In its Sunday editions, our local newspaper prints the lyrics of pop songs, ostensibly so parents can know precisely what their kids are listening to. I can see the value of this, although I guess I’m glad it didn’t exist when I was a kid. I was 11 when I brought “Brown Sugar” home from the record store, and I am pretty sure that my parents would have objected to “hear him whip the women just around midnight” and “how come you taste so good/just like a black girl should.” But parents of the 1970s were programmed to think Mick was singing gibberish, so mine never knew.
(Honesty compels me to report, however, that I didn’t know what Mick was singing, either. I thought it was “hear him with the women” and “just like a fine girl should.” For years thereafter.)
The same week “Brown Sugar” blasted into the Hot 100 at Number 40, Brewer and Shipley’s “One Toke Over the Line” was at Number 14, sliding down from its Top-10 peak. I bought it on a 45 too, without the slightest inkling of what a toke was. The AM radio disc jockeys I was listening to certainly weren’t going to tell me. (The closest any of them got was the day on WLS when Fred Winston cracked, “Just how far is a toke, anyhow?”) Although the Nixon Administration got the reference, and later put Brewer and Shipley on its famous Enemies List, there were many, many more adults who weren’t hip to the lingo, and there was no Urban Dictionary to help them keep up.

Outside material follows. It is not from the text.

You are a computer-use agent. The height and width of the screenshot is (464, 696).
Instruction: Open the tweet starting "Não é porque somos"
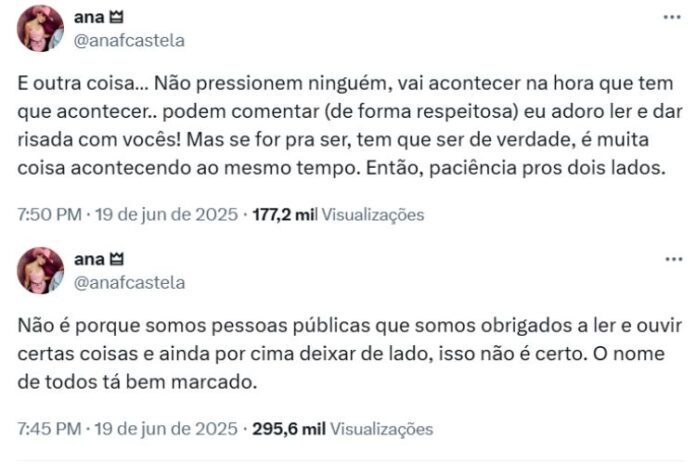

It is with that history in mind that I present the first YouTube video I have ever embedded at this blog, which I stumbled across online this afternoon. It may be the most delightful thing I’ve ever seen at YouTube, and is powerful testimony to what you could get away with by using a country twang and throwing “sweet Jesus” around.
Bless you, Brewer and Shipley.
I’d guess these two didn’t know what a toke was, either.
Awesome.
This is . . . disturbing! Great find, JB!
I wonder where Dale’s left hand is? Gail sure seems extremely giddy.
And to think the Lennon Sisters left the Lawrence Welk Show because they wanted to sing songs from the Beatles.
First album I bought was “Sticky Fingers” primarily because of “Brown Sugar”. I had to smuggle it into the house past my mother(inside a Gary Puckett jacket if I recall correctly) due to the infamous Warhol zipper cover. I ended up having to use this approach many times in the next couple years.
I still have it and it is still one of my favorites. It took me a long time to figure out all the lyrics.
OMG, JB! It shows you just how clueless Lawrence Welk and his audience were!
LMAO! I’m picturing all these older folks in front of their tvs tapping their feet and thinking, “What a wholesome couple and what a cute song to help spread the word of the gospel. We simply must ask the Reverend if we can sing it in church”. I wonder how long it was before they were clued in?
The Nixon era in all its splendor. Beautiful!